Preste a se formar na faculdade, Natalie diverge em duas realidades: numa delas, engravida e deve se tornar mãe num contexto pouco desfavorável do estados do Texas, nos Estados Unidos; na outra, ela se muda para Los Angeles.

Crítica

Natalie está em um momento crucial de sua vida. Após ter transado com seu melhor amigo, durante a festa de formatura dias depois ficou enjoada a ponto de não conseguir sair do banheiro. Com o auxílio de Cara, a amiga de infância com quem divide sonhos de ir embora do Texas rumo a Los Angeles para tentar a sorte no mundo do entretenimento, precisa encarar a verdade e fazer um teste de gravidez. Se o mesmo der positivo, terá que abdicar desses planos e se adaptar da melhor forma a uma nova realidade, que envolverá uma criança pequena e os cuidados que ela irá necessitar. No entanto, caso o resultado aponte para o negativo, tudo seguirá o seu curso em direção a uma aventura profissional que há muito almeja. Como Seria Se...? parte desse exato momento para construir não apenas sua trama, mas as duas possibilidades de história que investiga. De um lado, a permanência. Do outro, a partida. Em ambos, a necessidade de se adaptar a um contexto inédito e prestes a ser descoberto. A premissa, como se pode imaginar, é instigante. É de se lamentar, no entanto, a abordagem solta que recebe, conduzida por um pulso frouxo que, a despeito das particularidades que cada caminho apresenta, terminará por conduzir a destinos bastante próximos, meio que invalidando o exercício imaginativo.

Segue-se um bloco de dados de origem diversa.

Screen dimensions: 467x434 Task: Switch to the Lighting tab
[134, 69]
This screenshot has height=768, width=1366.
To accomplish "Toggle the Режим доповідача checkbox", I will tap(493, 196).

Outro ponto de frustração que muitos na audiência poderão apontar é a sensação de déjà vu, ou seja, de “já vi isso antes, só não lembro onde, ou quando”. Bom, para quem ficou perdido com essa provocação, a resposta é fácil: De Caso com o Acaso (1998), drama estrelado por Gwyneth Paltrow e escrito e dirigido pelo mesmo Peter Howitt que posteriormente acabaria se envolvendo em distrações como Johnny English (2003) e Um Álibi Perfeito (2014). No entanto, quando ainda estava no início de carreira, o cineasta – que por este trabalho de estreia foi indicado ao Bafta e premiado no European Film Awards – investiu com força nesse conceito a respeito das múltiplas possibilidades que se abrem a partir de um instante de conflito (ou dúvida). A protagonista do filme por ele realizado acabava por se tornar pessoas completamente diferentes, e o peso de suas escolhas refletiam em sua personalidade e em como afetava aqueles ao seu redor. É bastante diferente do que se percebe, por exemplo, nessa comédia romântica encomendada pela Netflix.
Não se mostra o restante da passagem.